Department of Pharmaceutical Biosciences and Science for Life Laboratory, Uppsala University, Box 591, SE-75124, Uppsala, Sweden.
Department of Pharmaceutical Biosciences and Science for Life Laboratory, Uppsala University, Box 591, SE-75124, Uppsala, Sweden; Department of Computer and Systems Sciences, Stockholm University, Box 7003, SE-16407, Kista, Sweden; MTM Research Centre, School of Science and Technology, Örebro University, SE-70182 Örebro, Sweden.
J Pharm Sci. 2021 Jan;110(1):42-49. doi: 10.1016/j.xphs.2020.09.055. Epub 2020 Oct 17.
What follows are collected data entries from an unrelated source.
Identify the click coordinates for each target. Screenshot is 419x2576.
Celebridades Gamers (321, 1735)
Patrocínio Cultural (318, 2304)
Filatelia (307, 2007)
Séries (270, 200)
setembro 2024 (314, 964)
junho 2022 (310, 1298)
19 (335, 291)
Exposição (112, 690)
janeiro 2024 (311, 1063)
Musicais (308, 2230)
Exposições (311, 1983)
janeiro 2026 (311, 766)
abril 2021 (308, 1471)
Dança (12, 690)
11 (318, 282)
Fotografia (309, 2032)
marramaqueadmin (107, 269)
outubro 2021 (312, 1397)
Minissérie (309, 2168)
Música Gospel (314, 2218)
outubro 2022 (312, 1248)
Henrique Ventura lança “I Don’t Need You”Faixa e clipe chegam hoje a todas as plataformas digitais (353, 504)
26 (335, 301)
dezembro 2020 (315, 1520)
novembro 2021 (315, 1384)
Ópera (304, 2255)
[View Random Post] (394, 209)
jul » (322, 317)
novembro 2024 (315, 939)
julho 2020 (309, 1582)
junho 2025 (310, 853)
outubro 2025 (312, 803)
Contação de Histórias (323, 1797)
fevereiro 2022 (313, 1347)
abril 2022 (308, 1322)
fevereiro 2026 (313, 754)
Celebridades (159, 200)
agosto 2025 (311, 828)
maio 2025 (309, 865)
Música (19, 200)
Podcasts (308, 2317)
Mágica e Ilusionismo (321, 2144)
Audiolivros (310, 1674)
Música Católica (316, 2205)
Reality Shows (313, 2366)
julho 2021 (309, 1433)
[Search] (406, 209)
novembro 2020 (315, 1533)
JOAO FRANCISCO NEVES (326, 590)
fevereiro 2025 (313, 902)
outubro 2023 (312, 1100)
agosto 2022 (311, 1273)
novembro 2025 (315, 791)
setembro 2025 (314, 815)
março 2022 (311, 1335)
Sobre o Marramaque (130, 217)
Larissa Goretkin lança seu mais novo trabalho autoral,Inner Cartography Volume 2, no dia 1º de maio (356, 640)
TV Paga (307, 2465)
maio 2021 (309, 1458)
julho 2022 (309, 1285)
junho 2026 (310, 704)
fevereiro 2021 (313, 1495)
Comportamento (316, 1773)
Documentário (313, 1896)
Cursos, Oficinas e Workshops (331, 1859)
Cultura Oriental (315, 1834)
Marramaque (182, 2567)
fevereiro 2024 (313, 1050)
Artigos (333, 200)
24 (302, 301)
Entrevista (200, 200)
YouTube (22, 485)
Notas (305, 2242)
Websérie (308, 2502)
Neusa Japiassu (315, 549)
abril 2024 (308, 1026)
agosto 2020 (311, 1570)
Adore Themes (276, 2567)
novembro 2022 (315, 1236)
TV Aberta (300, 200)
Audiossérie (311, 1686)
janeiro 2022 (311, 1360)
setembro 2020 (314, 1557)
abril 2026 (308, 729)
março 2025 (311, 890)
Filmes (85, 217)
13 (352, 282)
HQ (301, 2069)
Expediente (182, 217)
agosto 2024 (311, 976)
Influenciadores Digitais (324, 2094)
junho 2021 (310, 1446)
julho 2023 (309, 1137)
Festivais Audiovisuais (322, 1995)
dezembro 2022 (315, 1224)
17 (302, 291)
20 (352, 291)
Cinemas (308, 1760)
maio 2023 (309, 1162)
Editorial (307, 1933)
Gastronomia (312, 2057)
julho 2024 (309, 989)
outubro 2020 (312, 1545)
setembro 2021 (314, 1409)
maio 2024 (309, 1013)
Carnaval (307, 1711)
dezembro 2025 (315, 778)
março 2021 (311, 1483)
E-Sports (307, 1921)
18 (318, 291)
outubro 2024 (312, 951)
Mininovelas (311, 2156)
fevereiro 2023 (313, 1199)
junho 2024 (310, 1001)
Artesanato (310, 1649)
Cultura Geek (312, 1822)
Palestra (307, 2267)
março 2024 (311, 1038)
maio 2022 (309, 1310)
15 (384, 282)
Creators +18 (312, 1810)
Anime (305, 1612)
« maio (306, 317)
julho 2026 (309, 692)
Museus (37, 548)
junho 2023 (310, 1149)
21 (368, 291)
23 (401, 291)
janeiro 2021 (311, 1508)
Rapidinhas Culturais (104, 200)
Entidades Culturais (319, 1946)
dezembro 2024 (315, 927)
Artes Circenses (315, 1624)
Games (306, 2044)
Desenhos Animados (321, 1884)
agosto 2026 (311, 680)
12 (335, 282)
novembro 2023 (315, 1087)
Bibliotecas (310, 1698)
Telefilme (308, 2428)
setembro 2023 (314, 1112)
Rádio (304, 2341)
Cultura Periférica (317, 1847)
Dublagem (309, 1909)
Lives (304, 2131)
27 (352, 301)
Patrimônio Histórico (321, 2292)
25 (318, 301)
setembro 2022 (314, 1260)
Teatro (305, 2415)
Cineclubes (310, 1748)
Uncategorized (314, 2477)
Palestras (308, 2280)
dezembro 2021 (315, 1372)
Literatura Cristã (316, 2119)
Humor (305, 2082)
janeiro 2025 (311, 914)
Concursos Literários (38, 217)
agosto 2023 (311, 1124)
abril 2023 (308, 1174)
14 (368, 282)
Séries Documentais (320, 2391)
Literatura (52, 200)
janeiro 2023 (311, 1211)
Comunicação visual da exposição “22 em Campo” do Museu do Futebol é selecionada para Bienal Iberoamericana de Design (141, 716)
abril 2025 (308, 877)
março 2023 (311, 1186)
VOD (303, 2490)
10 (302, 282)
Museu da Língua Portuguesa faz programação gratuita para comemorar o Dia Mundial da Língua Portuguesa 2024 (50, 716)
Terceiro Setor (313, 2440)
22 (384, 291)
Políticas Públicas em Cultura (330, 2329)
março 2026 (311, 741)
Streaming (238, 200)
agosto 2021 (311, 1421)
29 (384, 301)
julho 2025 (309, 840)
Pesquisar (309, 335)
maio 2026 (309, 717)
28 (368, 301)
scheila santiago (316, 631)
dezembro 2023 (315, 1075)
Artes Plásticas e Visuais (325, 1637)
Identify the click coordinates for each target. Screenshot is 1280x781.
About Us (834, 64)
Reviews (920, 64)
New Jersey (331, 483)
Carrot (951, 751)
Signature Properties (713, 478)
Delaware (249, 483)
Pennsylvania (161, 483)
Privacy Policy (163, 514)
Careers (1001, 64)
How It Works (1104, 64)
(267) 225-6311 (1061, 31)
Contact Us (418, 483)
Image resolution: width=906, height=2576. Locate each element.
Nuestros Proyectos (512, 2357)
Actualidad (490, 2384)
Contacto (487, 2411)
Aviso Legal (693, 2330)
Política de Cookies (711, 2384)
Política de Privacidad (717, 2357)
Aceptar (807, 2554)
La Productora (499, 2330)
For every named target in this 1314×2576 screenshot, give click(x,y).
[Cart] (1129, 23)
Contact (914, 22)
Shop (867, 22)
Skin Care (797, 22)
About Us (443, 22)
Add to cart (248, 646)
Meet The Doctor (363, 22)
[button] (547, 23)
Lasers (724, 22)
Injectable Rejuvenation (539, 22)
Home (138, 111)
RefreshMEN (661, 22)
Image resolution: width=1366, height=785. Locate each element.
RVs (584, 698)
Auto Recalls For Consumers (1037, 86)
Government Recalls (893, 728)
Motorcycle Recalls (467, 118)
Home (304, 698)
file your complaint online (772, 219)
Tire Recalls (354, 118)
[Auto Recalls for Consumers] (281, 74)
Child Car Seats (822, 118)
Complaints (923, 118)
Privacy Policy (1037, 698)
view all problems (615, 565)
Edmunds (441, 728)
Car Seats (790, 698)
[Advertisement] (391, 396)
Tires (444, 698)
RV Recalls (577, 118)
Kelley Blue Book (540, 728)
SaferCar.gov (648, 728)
One of the challenges with predictive modeling is how to quantify the reliability of the models' predictions on new objects. In this work we give an introduction to conformal prediction, a framework that sits on top of traditional machine learning algorithms and which outputs valid confidence estimates to predictions from QSAR models in the form of prediction intervals that are specific to each predicted object. For regression, a prediction interval consists of an upper and a lower bound. For classification, a prediction interval is a set that contains none, one, or many of the potential classes. The size of the prediction interval is affected by a user-specified confidence/significance level, and by the nonconformity of the predicted object; i.e., the strangeness as defined by a nonconformity function. Conformal prediction provides a rigorous and mathematically proven framework for in silico modeling with guarantees on error rates as well as a consistent handling of the models' applicability domain intrinsically linked to the underlying machine learning model. Apart from introducing the concepts and types of conformal prediction, we also provide an example application for modeling ABC transporters using conformal prediction, as well as a discussion on general implications for drug discovery.
预测建模面临的挑战之一是如何量化模型对新对象预测的可靠性。在这项工作中,我们介绍了一种适用于传统机器学习算法的框架——共形预测,它输出有效的置信度估计,以预测间隔的形式为 QSAR 模型的预测提供特定于每个预测对象的置信度估计。对于回归,预测间隔由上限和下限组成。对于分类,预测间隔是一个包含一个、零个或多个潜在类别的集合。预测间隔的大小受用户指定的置信度/显著性水平以及预测对象的不一致性(即由不一致性函数定义的奇异度)的影响。共形预测为基于计算机的建模提供了一个严格的、数学上可证明的框架,具有对错误率的保证,以及对与基础机器学习模型内在相关的模型适用性域的一致处理。除了介绍共形预测的概念和类型外,我们还提供了一个使用共形预测对 ABC 转运蛋白进行建模的示例应用,以及对药物发现的一般影响的讨论。